Se pararmos pra pensar nos últimos anos tivemos uma ascensão muito grande de publicações proporcionadas pela facilidade da Amazon, KDP e e-book. Isso fez com que a literatura se tornasse mais democrática. Hoje você escreve para quem realmente quer te ler. Então eu acho q a fantasia precisa ser muito valorizada, é preciso mais concursos como a da Darkside e de editoras como a Jambô, que é voltada para RPG e fantasia.


A última pesquisa que saiu a respeito de vendas de livros mostrou como se aumentou na pandemia, porque as pessoas leram mais, então, apesar do nosso Brasil ainda ser um país de poucos leitores, percebemos que não é só questão de falta de interesse, mas de falta de tempo e de democratização da literatura.


É difícil chegar para um adolescente e convencê-lo a ler um livro mais robusto, como um clássico, mas se você apresentar um infanto-juvenil, eles vão criar o hábito de leitura. Existe a falta de incentivo que converse com a linguagem da atualidade, porque as gerações funcionam de forma diferente.


Como você lida com seu público?


Bom, eu me resumia ao meu clã de RPG, eram apenas amigos e pessoas próximas que me conheciam de fato. Quando resolvi abrir meu Instagram para divulgação e de fato colocar minha cara no sol, percebi que tinha leitores e isso foi muito bom! Eu lido de forma natural, trato todos como amigos, tento manter o máximo de contato possível, pois adoro conversar sobre minhas histórias e literatura de um modo geral.


Você já falou sobre incentivar a leitura de acordo com a idade.
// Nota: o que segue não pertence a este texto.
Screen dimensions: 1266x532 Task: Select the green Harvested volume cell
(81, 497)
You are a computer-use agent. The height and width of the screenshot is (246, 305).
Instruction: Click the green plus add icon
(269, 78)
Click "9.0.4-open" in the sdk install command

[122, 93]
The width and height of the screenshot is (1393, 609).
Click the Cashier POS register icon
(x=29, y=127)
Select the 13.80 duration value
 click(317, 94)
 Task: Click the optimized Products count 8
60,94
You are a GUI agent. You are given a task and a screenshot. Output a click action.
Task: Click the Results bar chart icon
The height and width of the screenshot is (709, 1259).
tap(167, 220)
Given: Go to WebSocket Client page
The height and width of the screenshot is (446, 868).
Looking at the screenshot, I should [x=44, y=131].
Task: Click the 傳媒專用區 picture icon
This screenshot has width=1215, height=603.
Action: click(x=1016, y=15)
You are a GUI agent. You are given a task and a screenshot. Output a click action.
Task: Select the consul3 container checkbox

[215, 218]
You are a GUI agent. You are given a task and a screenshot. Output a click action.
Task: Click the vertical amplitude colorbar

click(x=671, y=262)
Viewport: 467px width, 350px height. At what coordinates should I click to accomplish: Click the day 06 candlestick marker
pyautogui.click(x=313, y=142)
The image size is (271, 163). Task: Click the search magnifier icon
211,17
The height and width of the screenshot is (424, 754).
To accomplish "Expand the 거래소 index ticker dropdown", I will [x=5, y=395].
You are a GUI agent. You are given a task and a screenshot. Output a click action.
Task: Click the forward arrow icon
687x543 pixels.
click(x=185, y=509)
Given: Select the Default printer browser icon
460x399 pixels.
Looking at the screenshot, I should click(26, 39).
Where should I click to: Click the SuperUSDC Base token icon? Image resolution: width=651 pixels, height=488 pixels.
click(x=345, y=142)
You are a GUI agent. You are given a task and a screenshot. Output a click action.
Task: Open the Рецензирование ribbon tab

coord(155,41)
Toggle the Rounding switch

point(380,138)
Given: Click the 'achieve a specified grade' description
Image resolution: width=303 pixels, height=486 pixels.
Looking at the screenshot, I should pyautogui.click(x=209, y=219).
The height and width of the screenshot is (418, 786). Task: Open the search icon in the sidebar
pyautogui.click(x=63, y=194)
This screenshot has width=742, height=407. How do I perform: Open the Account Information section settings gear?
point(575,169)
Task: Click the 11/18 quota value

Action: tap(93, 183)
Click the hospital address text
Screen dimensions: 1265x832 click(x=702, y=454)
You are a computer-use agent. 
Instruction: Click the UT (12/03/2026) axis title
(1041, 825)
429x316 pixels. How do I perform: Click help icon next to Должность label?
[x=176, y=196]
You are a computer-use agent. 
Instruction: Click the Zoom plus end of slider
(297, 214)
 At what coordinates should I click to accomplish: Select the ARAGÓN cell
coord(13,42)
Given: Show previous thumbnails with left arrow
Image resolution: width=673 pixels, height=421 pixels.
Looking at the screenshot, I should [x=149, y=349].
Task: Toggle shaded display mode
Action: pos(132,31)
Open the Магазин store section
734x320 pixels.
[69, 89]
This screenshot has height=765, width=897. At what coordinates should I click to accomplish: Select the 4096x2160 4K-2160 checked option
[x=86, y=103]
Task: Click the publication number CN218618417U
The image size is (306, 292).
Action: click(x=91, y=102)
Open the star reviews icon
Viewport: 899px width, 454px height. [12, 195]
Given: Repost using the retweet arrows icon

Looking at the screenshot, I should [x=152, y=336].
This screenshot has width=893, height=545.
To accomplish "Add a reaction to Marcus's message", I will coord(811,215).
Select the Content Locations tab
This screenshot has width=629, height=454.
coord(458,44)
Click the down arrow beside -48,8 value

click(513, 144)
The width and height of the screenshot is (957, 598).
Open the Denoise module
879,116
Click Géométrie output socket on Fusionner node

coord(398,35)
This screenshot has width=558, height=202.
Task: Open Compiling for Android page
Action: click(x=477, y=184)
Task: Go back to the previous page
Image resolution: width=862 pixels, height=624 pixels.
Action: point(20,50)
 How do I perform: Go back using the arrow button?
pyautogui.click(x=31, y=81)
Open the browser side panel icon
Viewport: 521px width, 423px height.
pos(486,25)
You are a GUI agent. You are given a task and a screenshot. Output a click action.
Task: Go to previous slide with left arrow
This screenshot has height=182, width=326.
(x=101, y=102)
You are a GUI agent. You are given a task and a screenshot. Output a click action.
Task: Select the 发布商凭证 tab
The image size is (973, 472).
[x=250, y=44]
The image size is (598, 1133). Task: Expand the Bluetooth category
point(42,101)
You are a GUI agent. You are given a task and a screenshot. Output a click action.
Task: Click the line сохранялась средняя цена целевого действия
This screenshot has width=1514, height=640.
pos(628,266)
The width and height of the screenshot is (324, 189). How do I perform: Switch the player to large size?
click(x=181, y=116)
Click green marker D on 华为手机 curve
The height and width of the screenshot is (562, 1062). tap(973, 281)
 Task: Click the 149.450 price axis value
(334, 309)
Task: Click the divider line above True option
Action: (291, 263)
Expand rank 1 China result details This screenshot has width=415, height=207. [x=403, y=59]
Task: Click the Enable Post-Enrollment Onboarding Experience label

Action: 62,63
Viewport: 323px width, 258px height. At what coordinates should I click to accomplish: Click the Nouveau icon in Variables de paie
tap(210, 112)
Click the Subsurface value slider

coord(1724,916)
Qual outra forma você pensa ser eficaz para incentivar as pessoas a lerem?


Acredito que o uso da tecnologia ajuda muito nisso, a questão de usar a arte junto a escrita, os booktrailers, ressaltar a importância de ler e o hábito, claro. Porque na vida tudo é questão de hábito. Quando vc incentiva alguém a ter um hábito, ressaltando as vantagens daquele comportamento e com interações divertidas (metas de leitura, rodas de leitura, troca de leitura com amigos e etc) fica mais fácil de aderir.


Me fala um pouquinho sobre as suas referências Gabi.


A escrita estava dentro de mim desde sempre, eu via o mundo como uma aventura e eu desejava viver dentro dessas jornadas que se passavam em minha cabeça. Com a maturidade e a leitura, comecei a desejar ser como aqueles escritores, mesmo não tendo muita consciência de ser esse o meu sonho ou o meu desejo. Só despertei para isso há pouco tempo. Faz só 3 anos que me dedico integralmente a escrita e nesse tempo eu tenho muita inspiraçãoFelipe Castilho, "Robin Hobb", Larissa Molina, "Fábio Higst", Marion Zimmer, Tui T "Asas de Fogo", Rafael Magalhães e Stephen King, meu mentor eterno. Me inspiro em histórias marcantes e em pessoas que fazem a diferença, então é bem difícil escolher uma pessoa só.